## [Task brief]
Exclude the pictures, then quote exactly the lines from the one holding "Viewport: 1456px width, 827px" through the last line of the records.

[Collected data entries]

##########

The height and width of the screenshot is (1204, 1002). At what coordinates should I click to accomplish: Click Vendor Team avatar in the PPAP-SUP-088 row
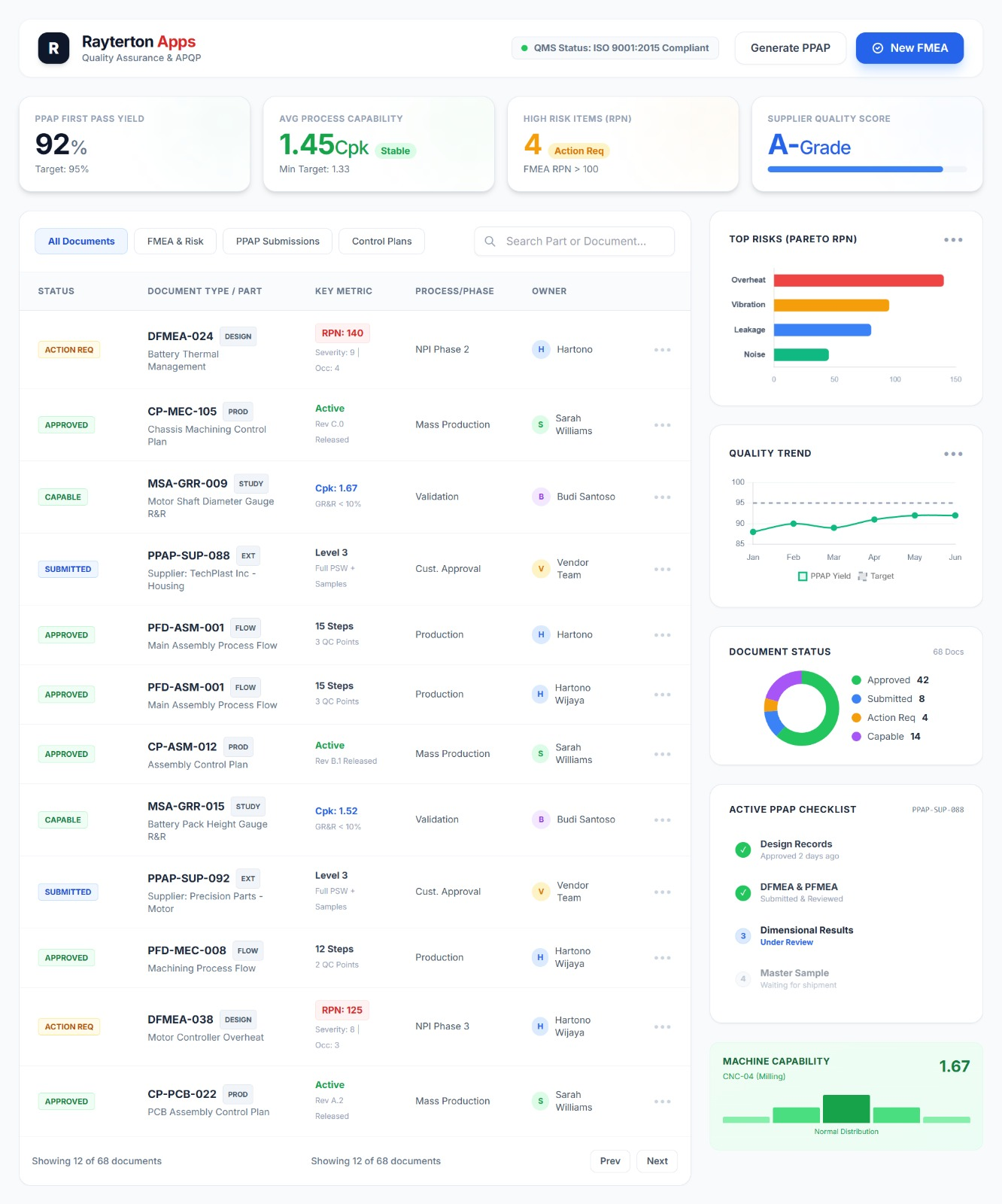(540, 569)
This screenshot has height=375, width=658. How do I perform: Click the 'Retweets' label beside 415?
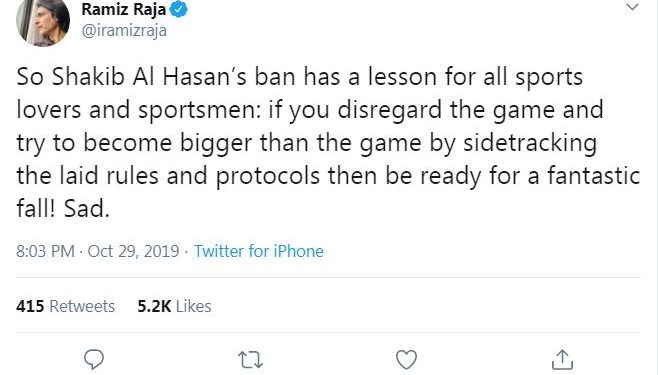pos(82,306)
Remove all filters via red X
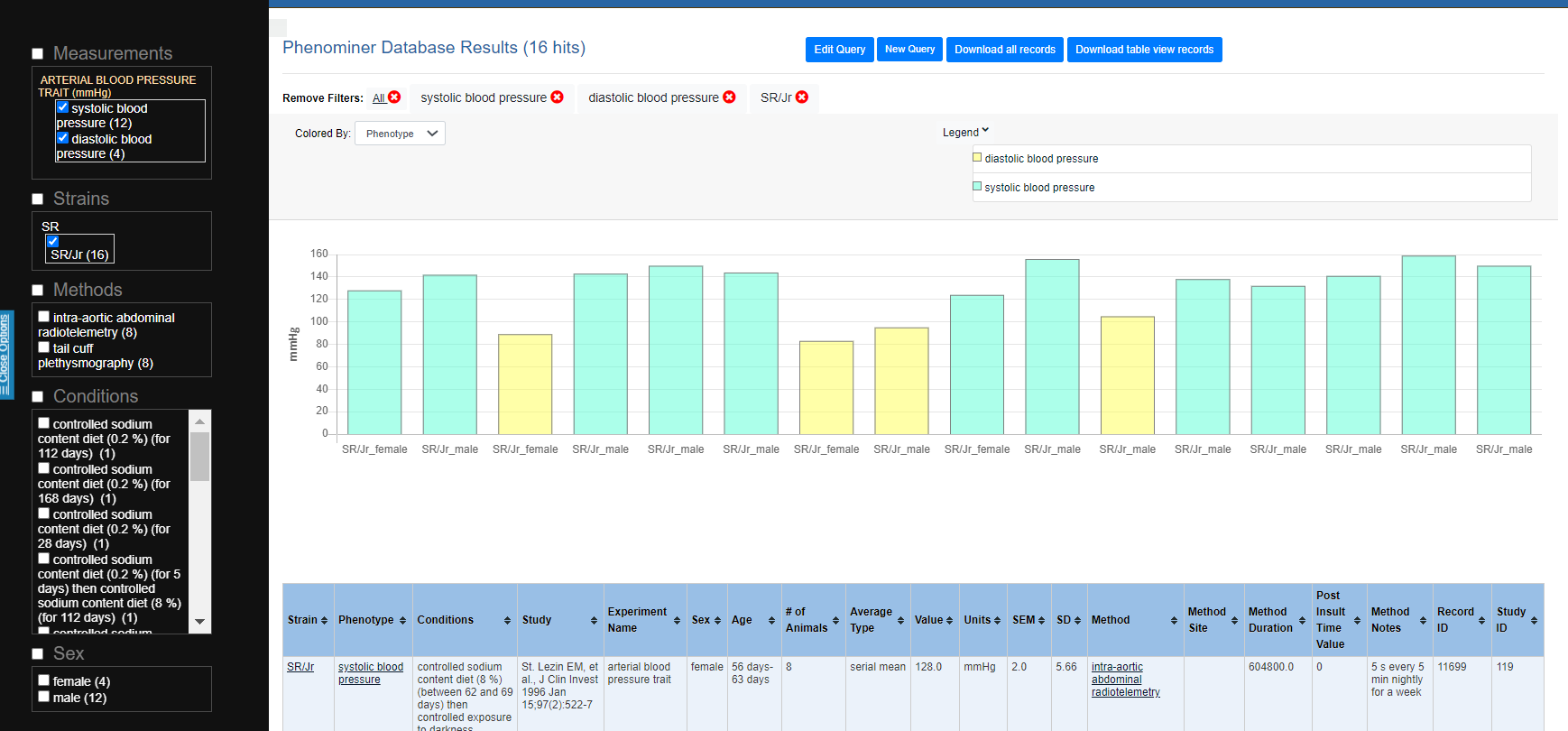Image resolution: width=1568 pixels, height=731 pixels. 394,97
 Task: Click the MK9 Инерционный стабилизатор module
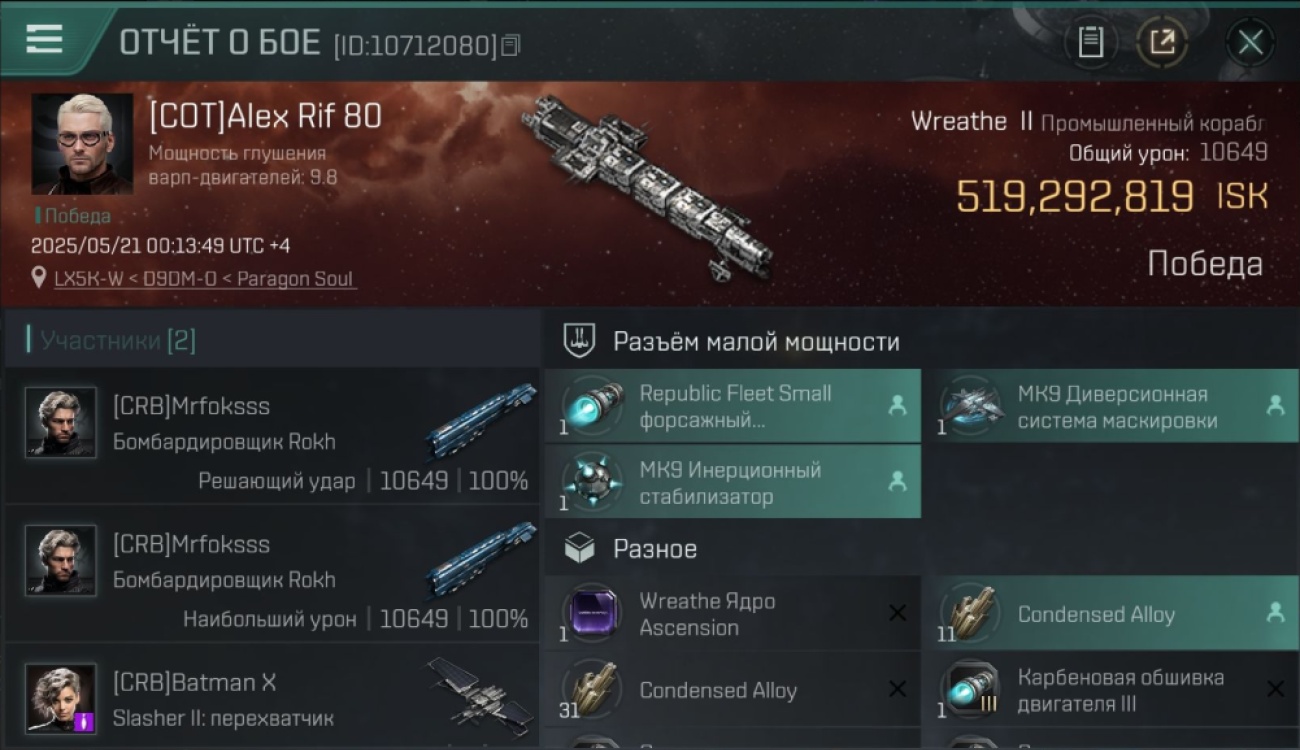coord(733,482)

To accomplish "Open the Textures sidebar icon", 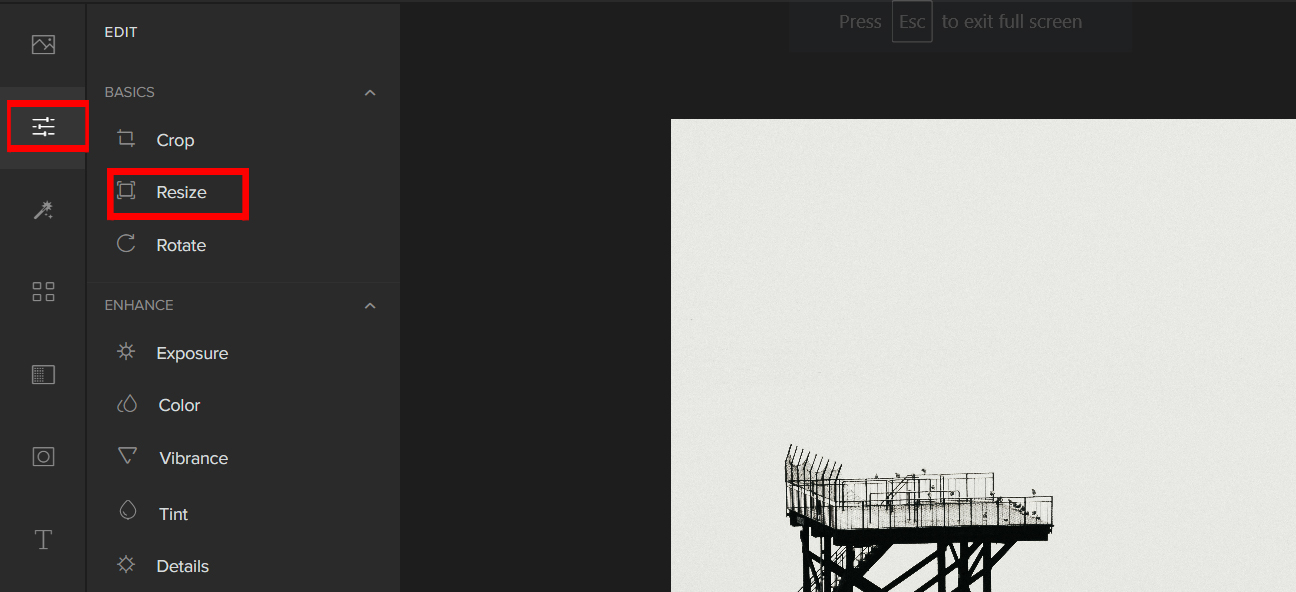I will click(x=43, y=375).
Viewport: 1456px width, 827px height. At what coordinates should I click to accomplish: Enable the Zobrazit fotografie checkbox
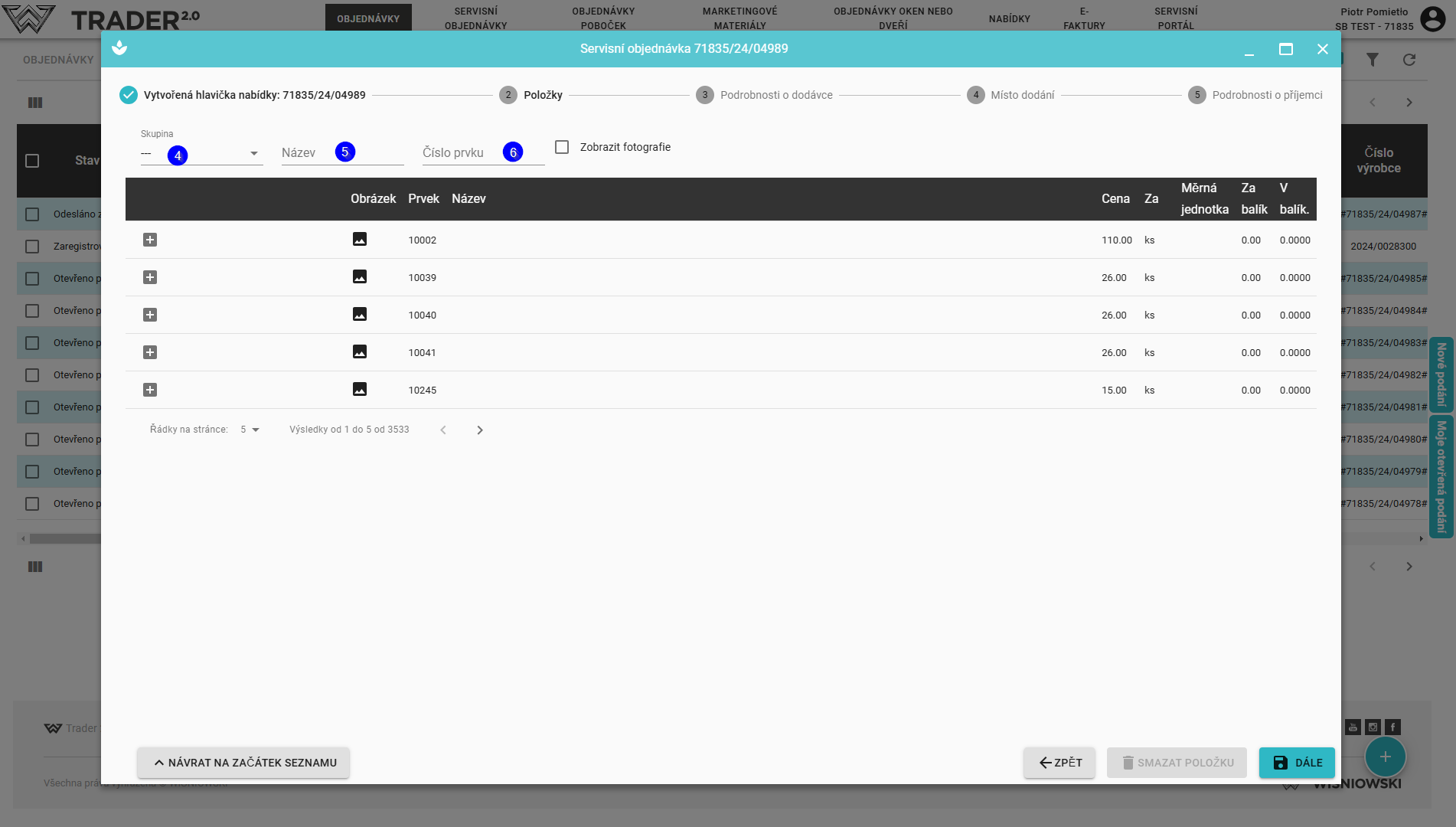(x=562, y=147)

##########

## [Expected output]
Viewport: 1456px width, 827px height. At what coordinates should I click to accomplish: Enable the Zobrazit fotografie checkbox
(x=562, y=147)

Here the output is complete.